Je me souviens par exemple de "Zaïtchic", une de mes premières tentatives de roman sur ordinateur DOS. j'utilisais un des premiers portables, de la taille d'une petite valise et travaillais sous Sprint de Borland, si ma mémoire est bonne. j'ai conservé la vingtaine de disquettes de 3,5" sur lesquelles j'enregistrais au fur et à mesure le texte, car le fameux dinordinateur n'avait pas de disque dur. Elles sont aujourd'hui illisibles. Il ne me reste de cette tentative que quelques feuillets que j'avais imprimés par hasard et des éléments de brouillons manuscrits.

Au delà du fait que la plupart des écrivains manient encore la plume et le papier, la moralité de cette affaire est que, sauf à être un pisse copie logorrhéique, il leur faut, toute prétention bue, veiller à conserver systématiquement leurs ébauches et tous les brouillons, y compris en enregistrant systématiquement les moindres variations du texte s'ils souhaitent que les générations futures des chercheurs universitaires puissent se plonger avec délectation dans les arcades de leur écriture.

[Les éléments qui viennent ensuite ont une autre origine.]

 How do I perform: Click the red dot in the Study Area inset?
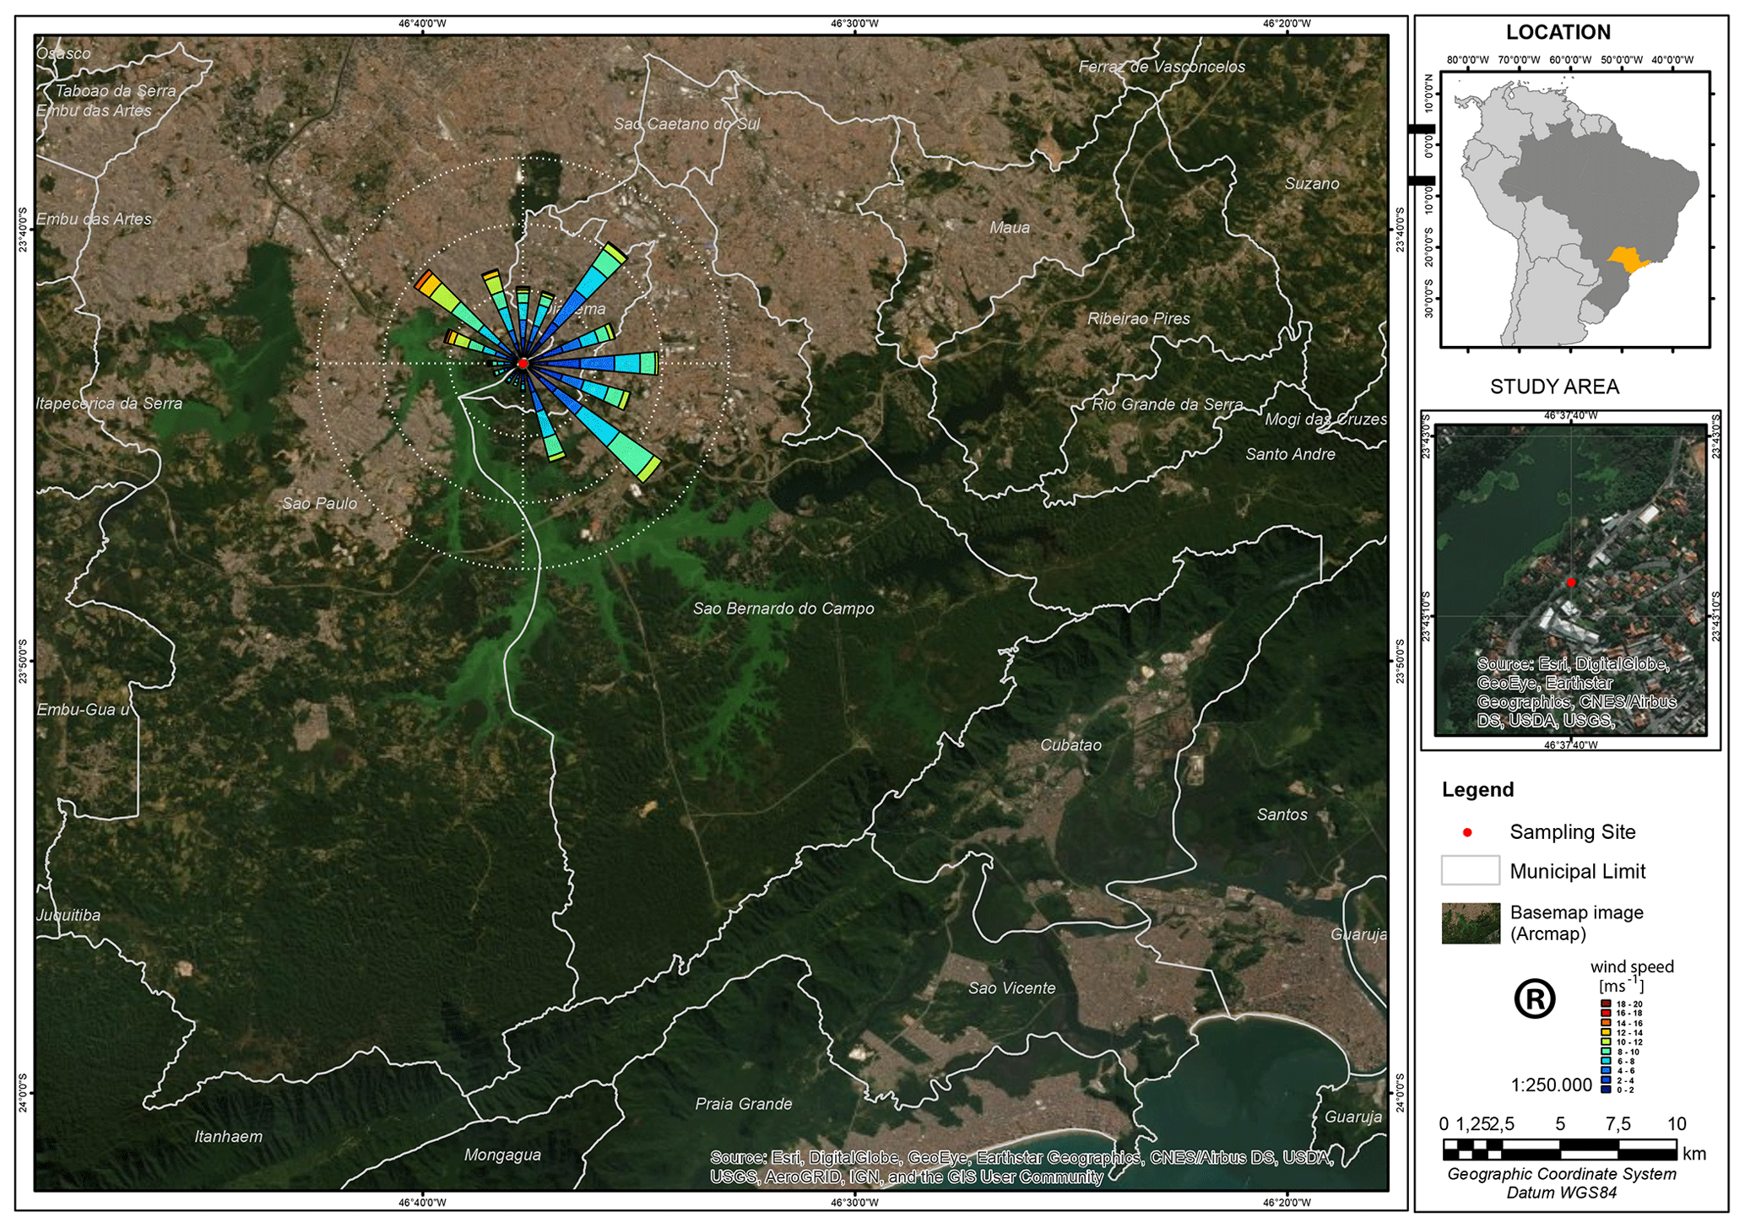[1571, 582]
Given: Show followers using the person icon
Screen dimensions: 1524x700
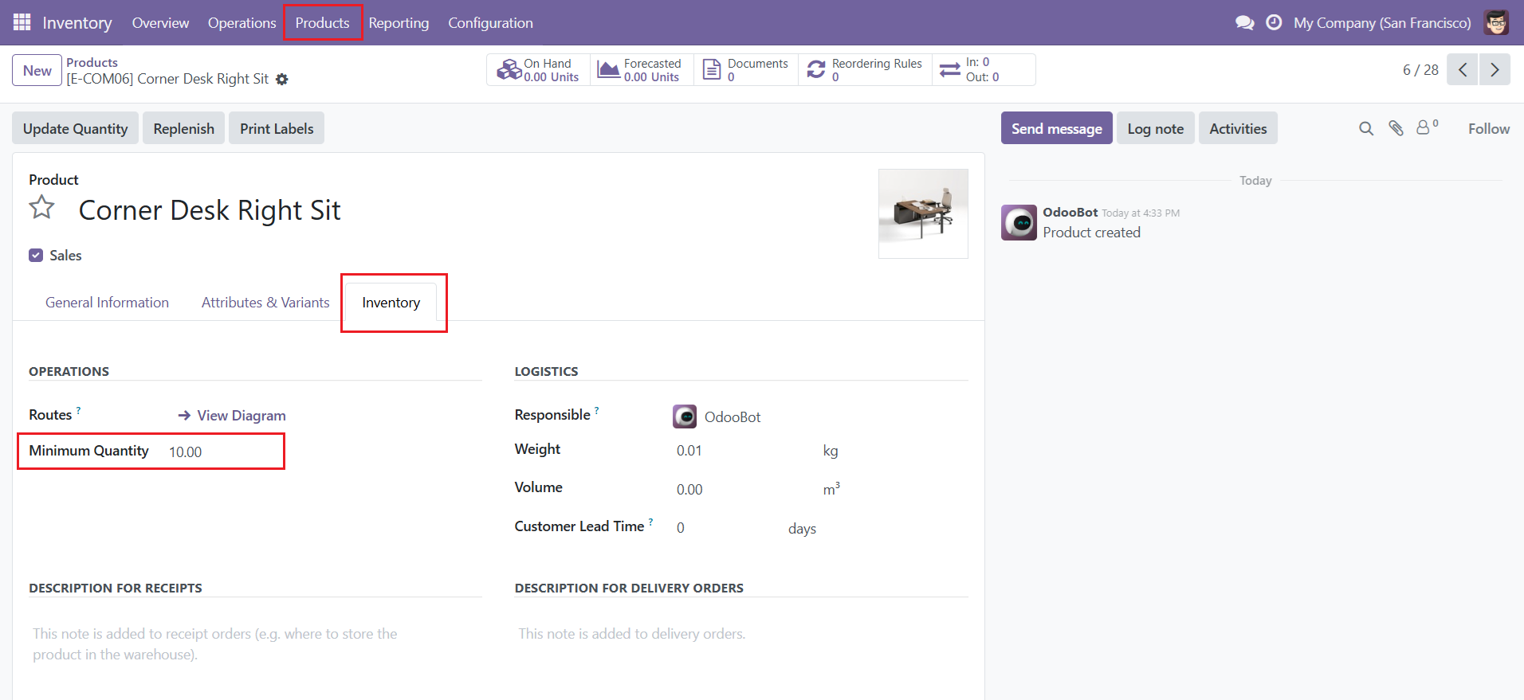Looking at the screenshot, I should [1425, 127].
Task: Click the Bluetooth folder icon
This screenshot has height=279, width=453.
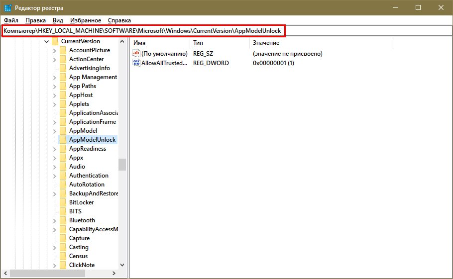Action: click(x=63, y=220)
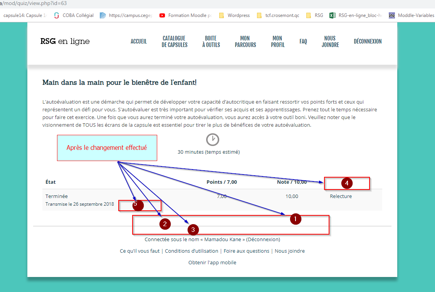The image size is (435, 292).
Task: Open the RSG-en-ligne Excel bookmark
Action: [332, 15]
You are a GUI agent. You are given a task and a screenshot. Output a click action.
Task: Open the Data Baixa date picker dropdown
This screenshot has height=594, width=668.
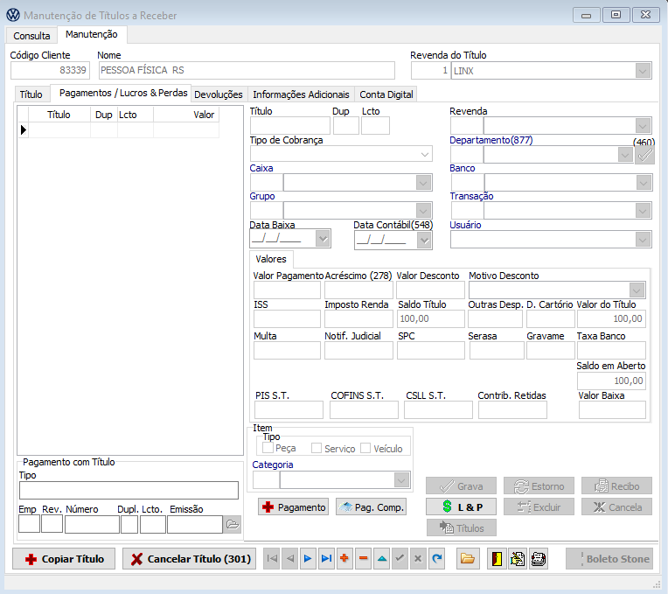pos(323,239)
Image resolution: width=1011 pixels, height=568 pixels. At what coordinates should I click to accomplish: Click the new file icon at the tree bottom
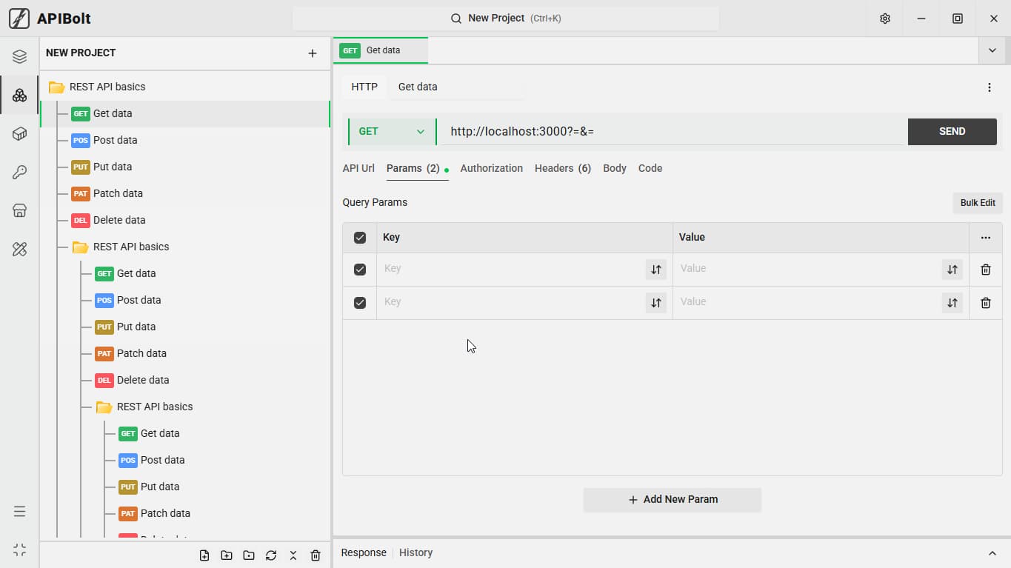coord(204,555)
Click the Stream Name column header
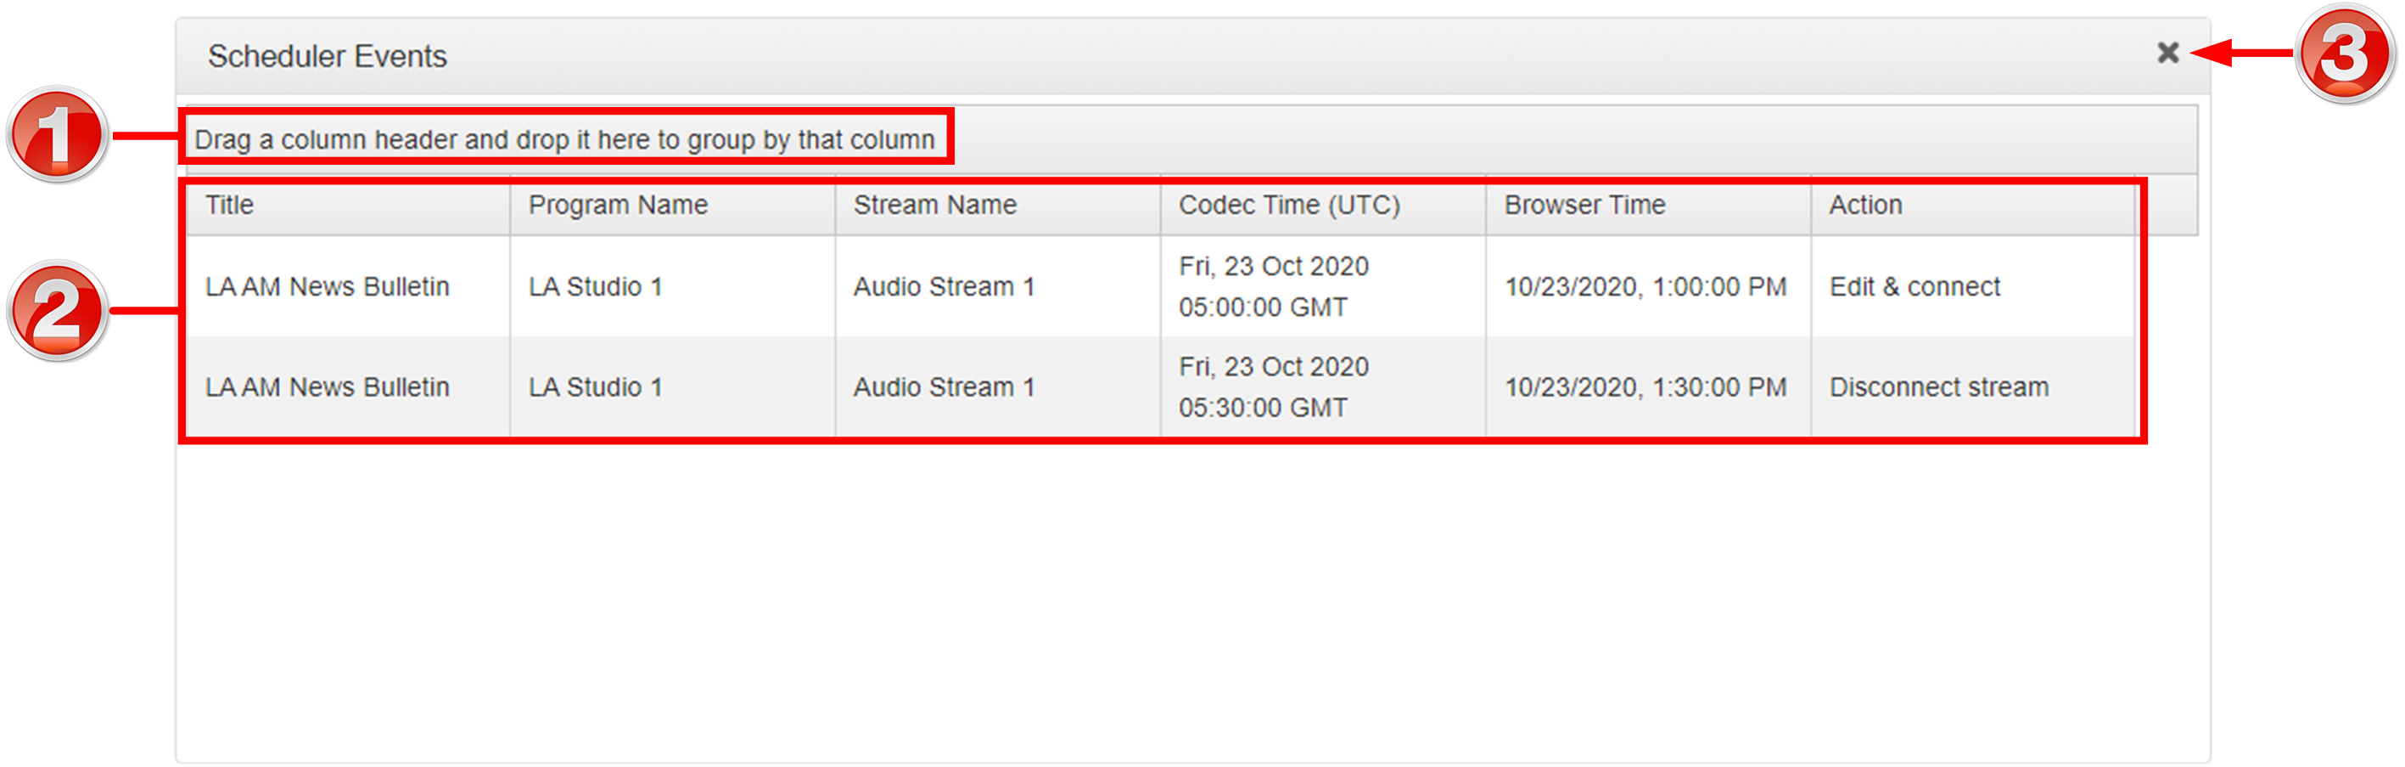This screenshot has height=767, width=2405. click(935, 205)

C'est un peu prétentieux, c'est surtout un peu vain. Je ne suis pas si sûr que chacun aimerait voir mis en valeur ses tâtonnements, ses erreurs, ses fausses routes, bref le cheminement intime et difficile de la pensée qui se construit et se fraie un chemin dans et par l'écriture. Seule importe au bout du compte l’œuvre achevée, au repentir près.

Dernière réflexion et elle est d'importance: les nouvelles technologies, pour aussi fascinantes et efficaces soient-elles, ont manifestement une espérance de vie inversement proportionnelle à leur complexité et à l'énergie qu'elles nécessitent pour fonctionner. 
De ce point de vue le livre papier, tellement primitif, tellement lourdingue et linéiaire, a encore de beaux jours devant lui, dès lors qu'il sera édité et imprimé avec un soucis de qualité.